DIE WELT: Niektórzy pańscy koledzy z Solidarności są w rządzie lub też go wspierają, jak choćby prezes PiS Jarosław Kaczyński.
Wałęsa: Znam ich dobrze. Niektórzy już w czasie naszej wspólnej walki byli przeciwko mnie, a inni poczuli się w procesie przemian pominięci. Udało im się połączyć i wygrać wybory. Mając władzę są jednak bardzo niebezpieczni, bardzo zdecydowani, gotowi walczyć na śmierć i życie, aby tylko utrzymać władzę. Stoimy przed wielkim wyzwaniem, społeczeństwo musi im tę władzę jak najszybciej wyrwać z rąk. To nie będzie łatwe. Będą tej swojej władzy ze wszystkich sił bronić , nawet jeśli miałoby to oznaczać strzelać do ludzi.

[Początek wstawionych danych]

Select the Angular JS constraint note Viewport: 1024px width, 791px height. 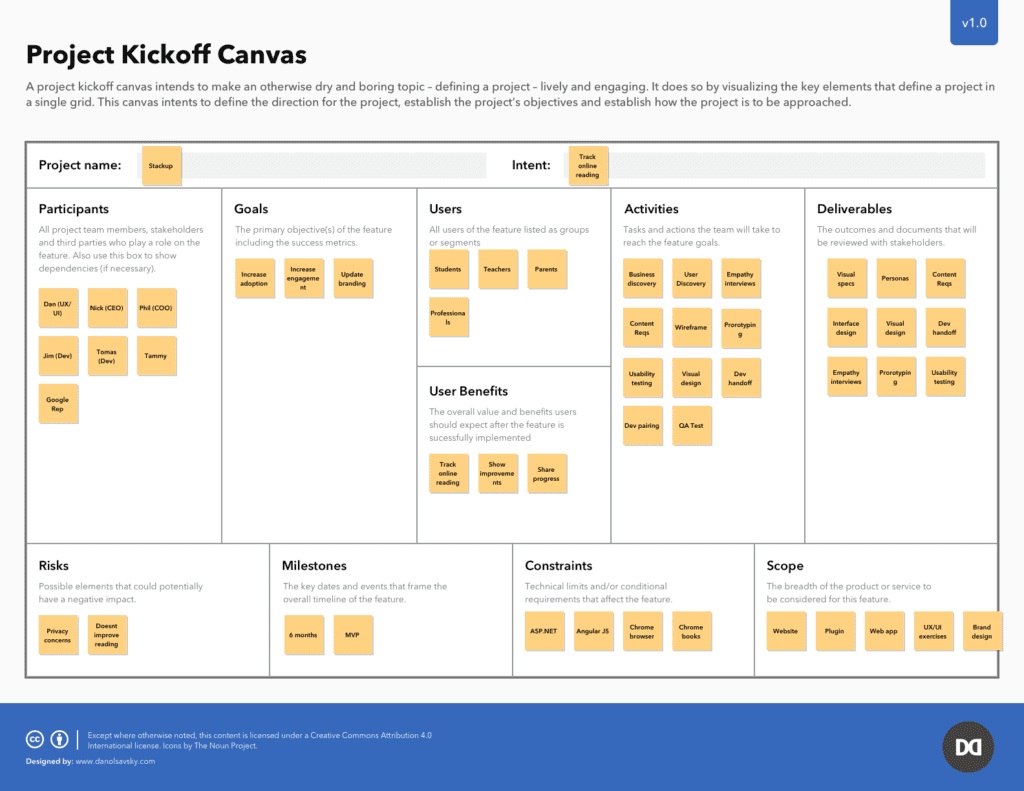[x=594, y=632]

- odpowiada na pytanie die Welt Lech Wałęsa
DIE WELT: Zna pan Kaczyńskiego dobrze. Za jak bardzo niebezpieczne uważa Pan jego reakcje? Czy istnieje ryzyko użycia przemocy?
Wałęsa: Kaczyński ma swoje własne wyobrażenia - i to wprost niewyobrażalnie złe. Ta grupa, która obecnie jest u władzy, jest najgorszą grupą rządzącą, jaką można sobie w ogóle wyobrazić. Z ich strony spodziewam się najgorszych rzeczy. Jeśli się dobrze nie zorganizujemy i się na prawdę solidarnie nie zjednoczymy, to ta grupa będzie próbowała nas prześladować. Już próbowali mnie przedstawiać jako agenta komunistycznej bezpieki. A teraz Kaczyński chętnie postawiłby mnie przed sądem, a sądy, sędziów i cały system prawny chciałby kontrolować. Kaczyński jest człowiekiem żądnym zemsty, mały, straszny i do wszystkiego zdolny.
- ocenia Lech Wałęsa
DIE WELT: A Jakich błędów należałoby przede wszystkim unikać?
Walesa: Moim największym błędem było pozostawienie mego pięknego zwycięstwa politykom i biurokratom. Powinniśmy byli cały ten proces demokratyzacji przynajmniej przez 10 lat starannie nadzorować. Ale wszystkie rewolucje popełniają błędy. Albo zaczynają działać jeszcze gorzej niż stary reżim, albo - tak jak w naszej pięknej rewolucji - dopuszcza się do steru znów polityków i biurokratów.